++++ Material shown ++++

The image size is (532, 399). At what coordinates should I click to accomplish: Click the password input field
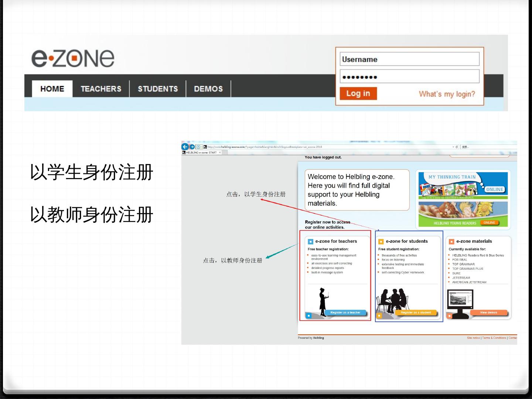409,77
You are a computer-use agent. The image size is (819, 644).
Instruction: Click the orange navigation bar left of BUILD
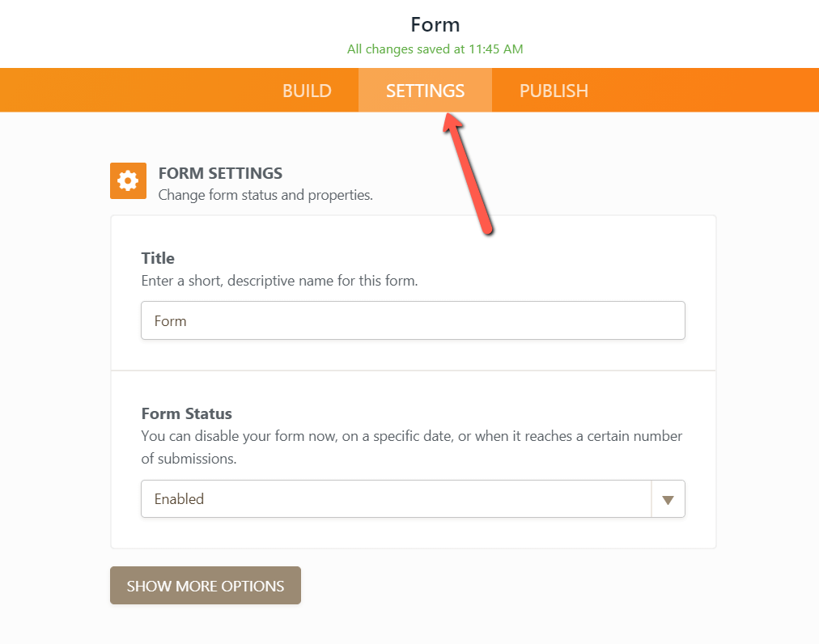click(129, 91)
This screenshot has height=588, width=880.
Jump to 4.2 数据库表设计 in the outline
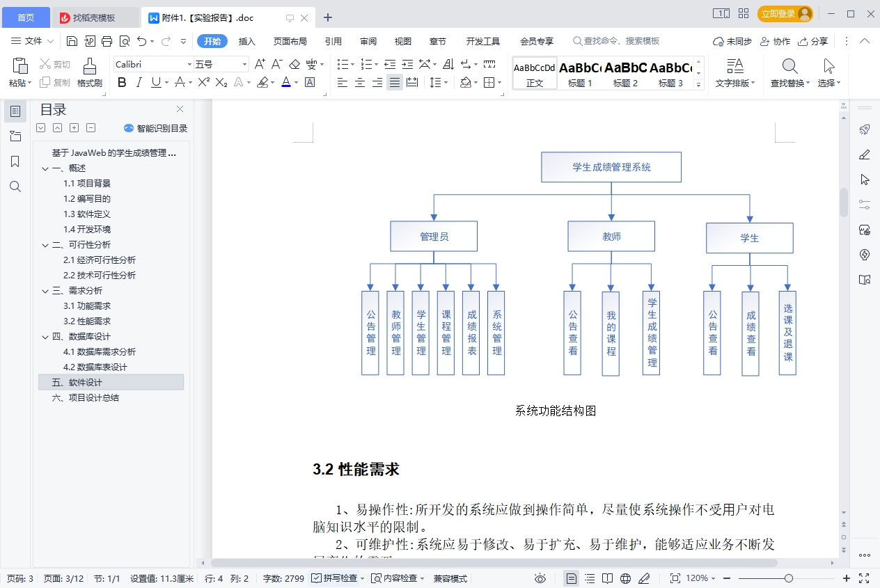(96, 367)
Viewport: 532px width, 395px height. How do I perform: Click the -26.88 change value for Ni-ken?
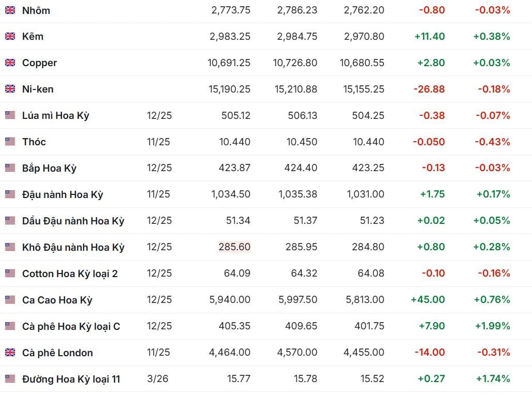click(429, 89)
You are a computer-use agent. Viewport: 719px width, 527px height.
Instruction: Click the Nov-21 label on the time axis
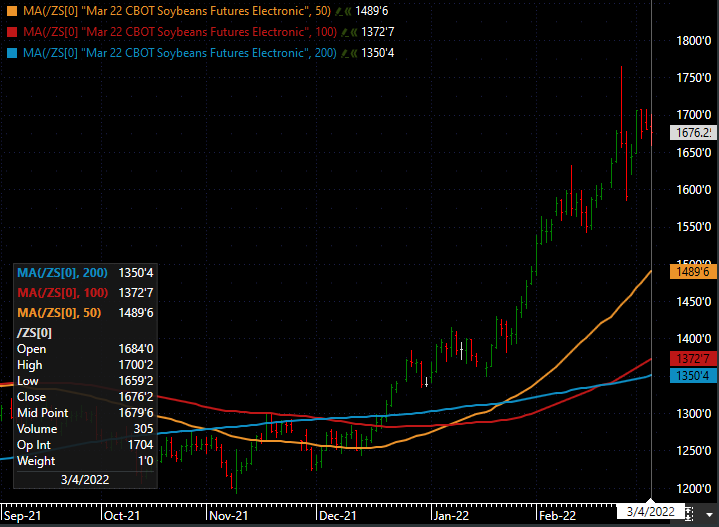point(228,517)
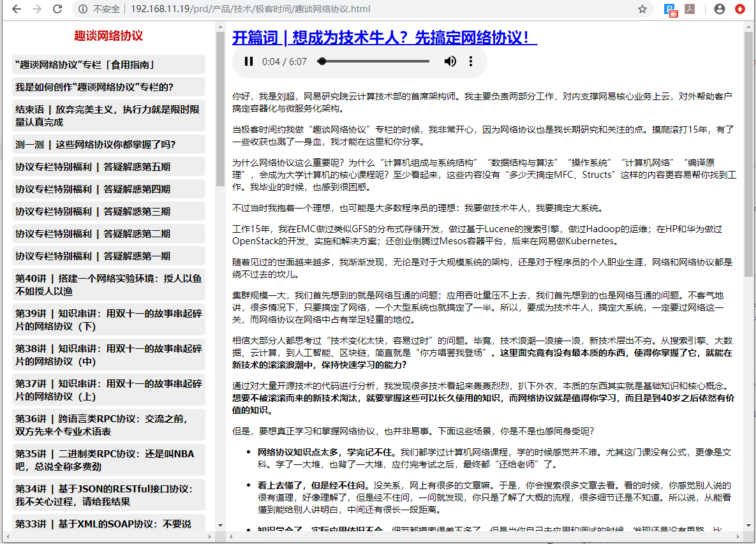This screenshot has height=544, width=756.
Task: Select 测一测 quiz entry in sidebar
Action: coord(108,144)
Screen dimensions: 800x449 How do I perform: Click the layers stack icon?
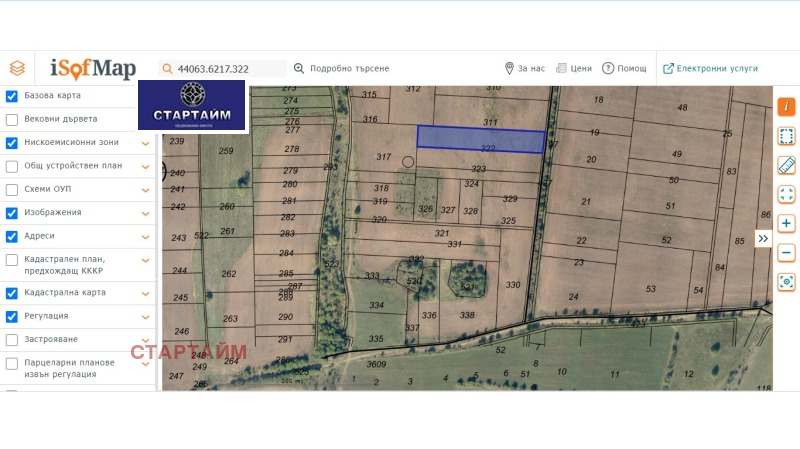pyautogui.click(x=17, y=68)
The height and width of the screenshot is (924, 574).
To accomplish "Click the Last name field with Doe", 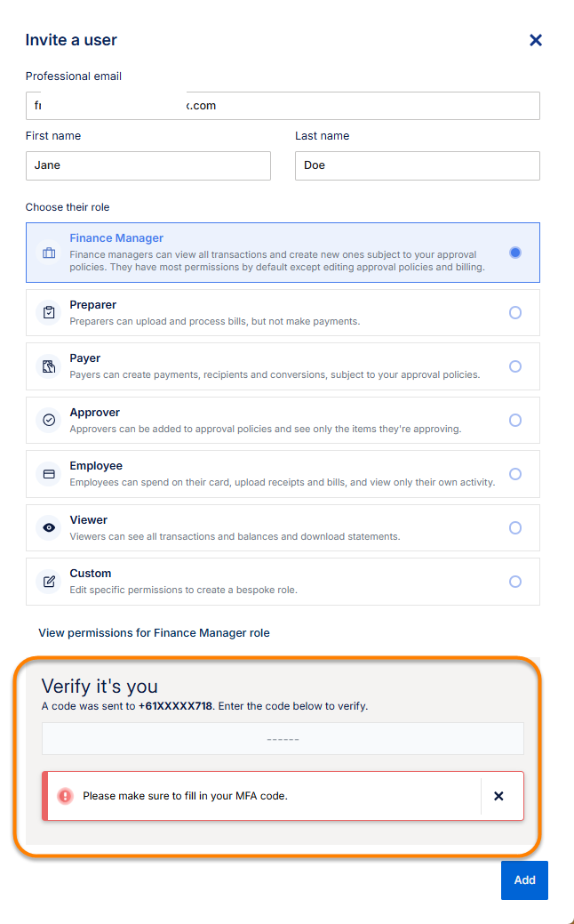I will coord(417,165).
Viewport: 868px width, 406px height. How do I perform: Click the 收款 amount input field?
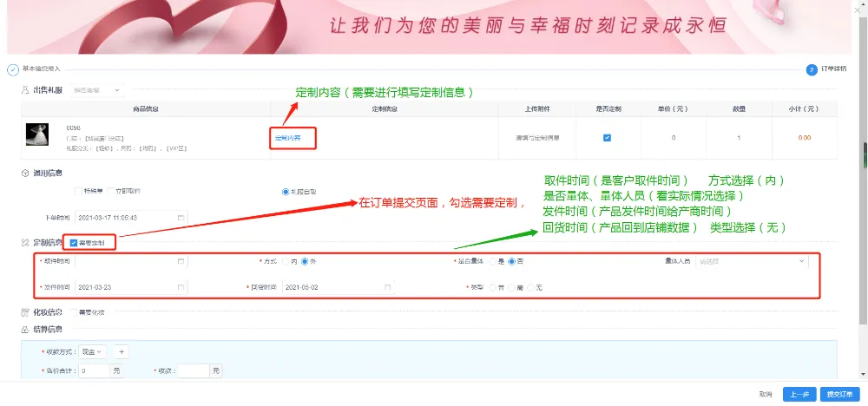[x=193, y=370]
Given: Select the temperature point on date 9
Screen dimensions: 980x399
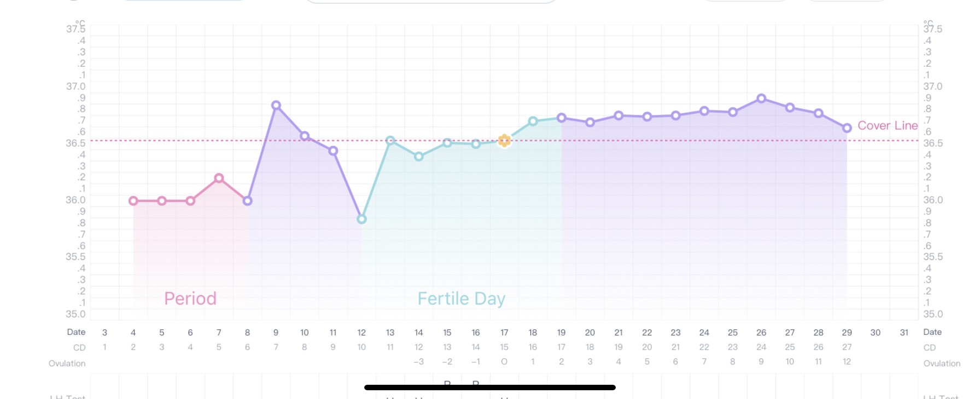Looking at the screenshot, I should pyautogui.click(x=276, y=105).
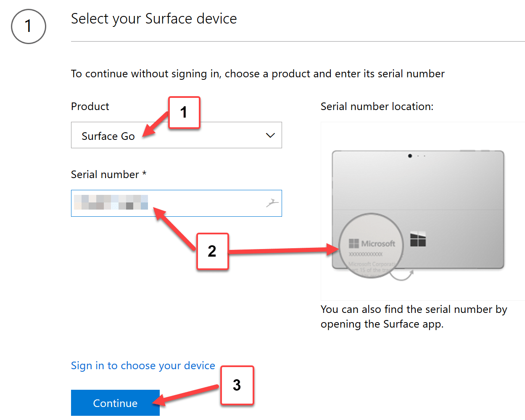Click the Select your Surface device heading
This screenshot has height=420, width=525.
[154, 18]
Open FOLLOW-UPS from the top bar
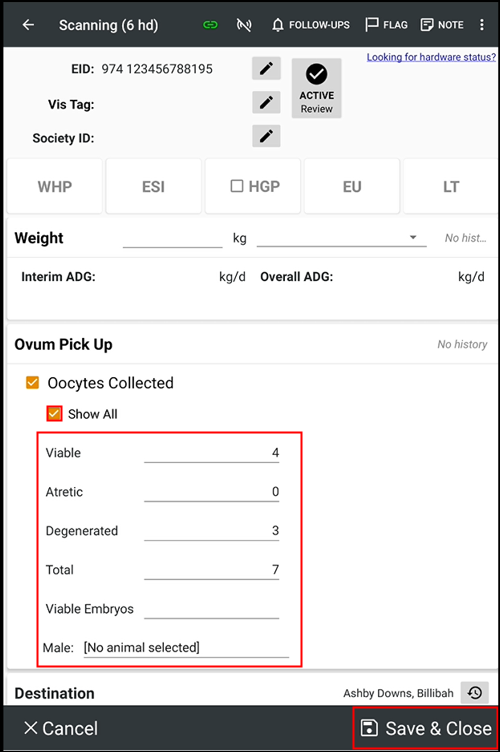 (x=311, y=25)
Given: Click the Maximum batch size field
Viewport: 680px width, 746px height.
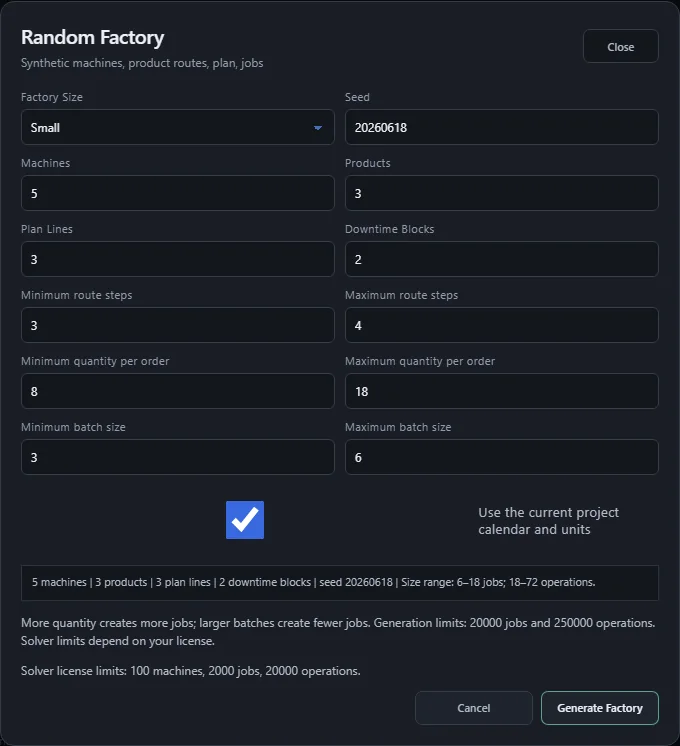Looking at the screenshot, I should [x=502, y=457].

++++

◆ Task directions: Find the string "computer" in the entries above. Copy each line where it occurs.

◆ Exercise output:
You are a computer-use agent. The image size is (819, 644).
You are a computer-use agent. Viewport: 719px width, 527px height.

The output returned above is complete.